• [Directions for this task] Nothing but the lines from the one with "You are a GUI" through the end of the records may appear in the answer, each reproduced exactly, pictures omitted.

• [Screenshot grounding data]
=== Section Start ===

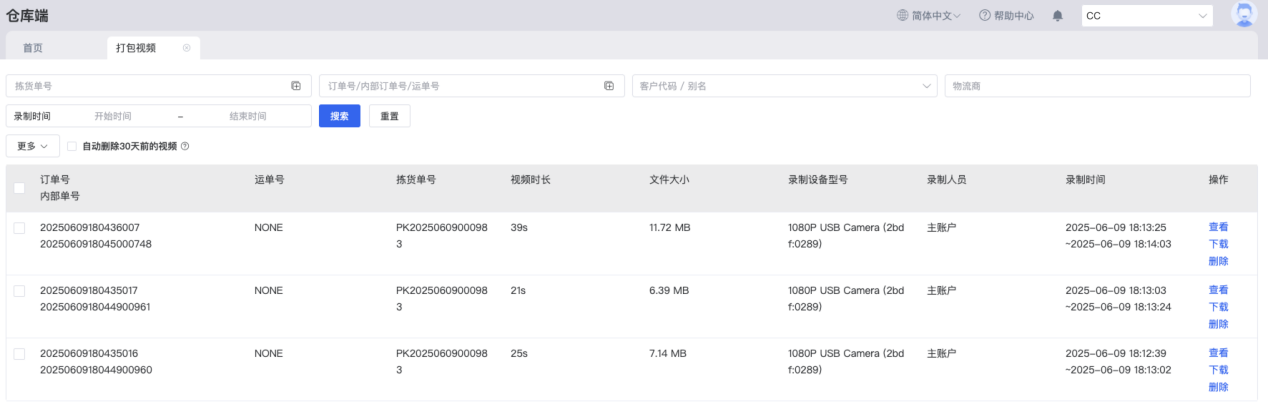Click 下载 link for the 39s video
This screenshot has width=1268, height=407.
click(1218, 244)
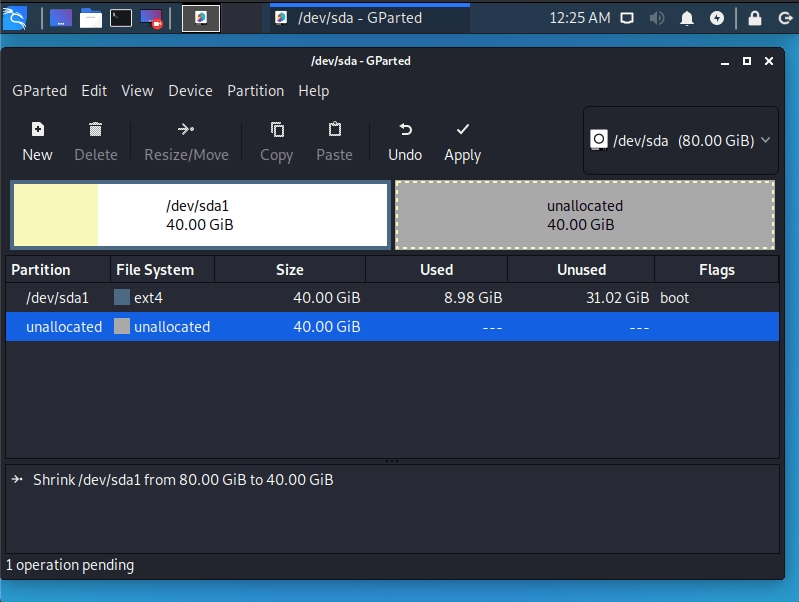The height and width of the screenshot is (602, 799).
Task: Click the Paste partition icon
Action: (335, 130)
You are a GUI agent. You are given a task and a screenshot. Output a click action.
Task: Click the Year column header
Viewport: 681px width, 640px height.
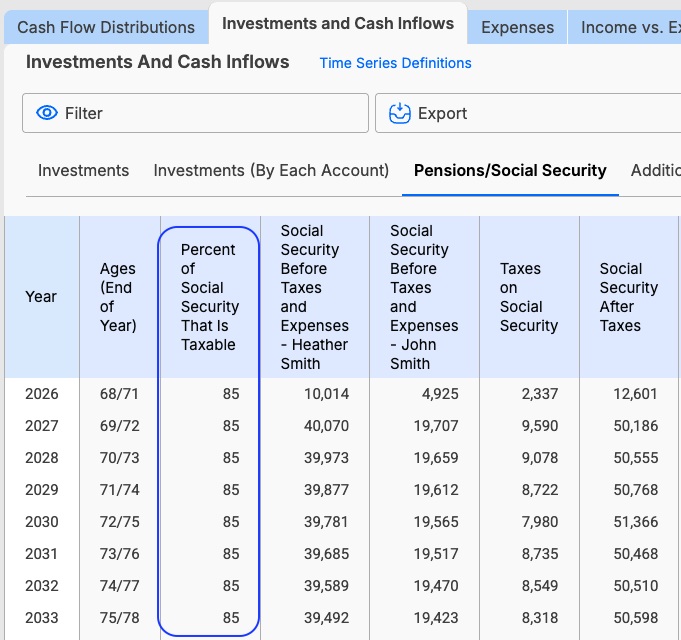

=== Section End ===

• [Response area]
You are a GUI agent. You are given a task and a screenshot. Output a click action.
Task: Click the Year column header
Viewport: 681px width, 640px height.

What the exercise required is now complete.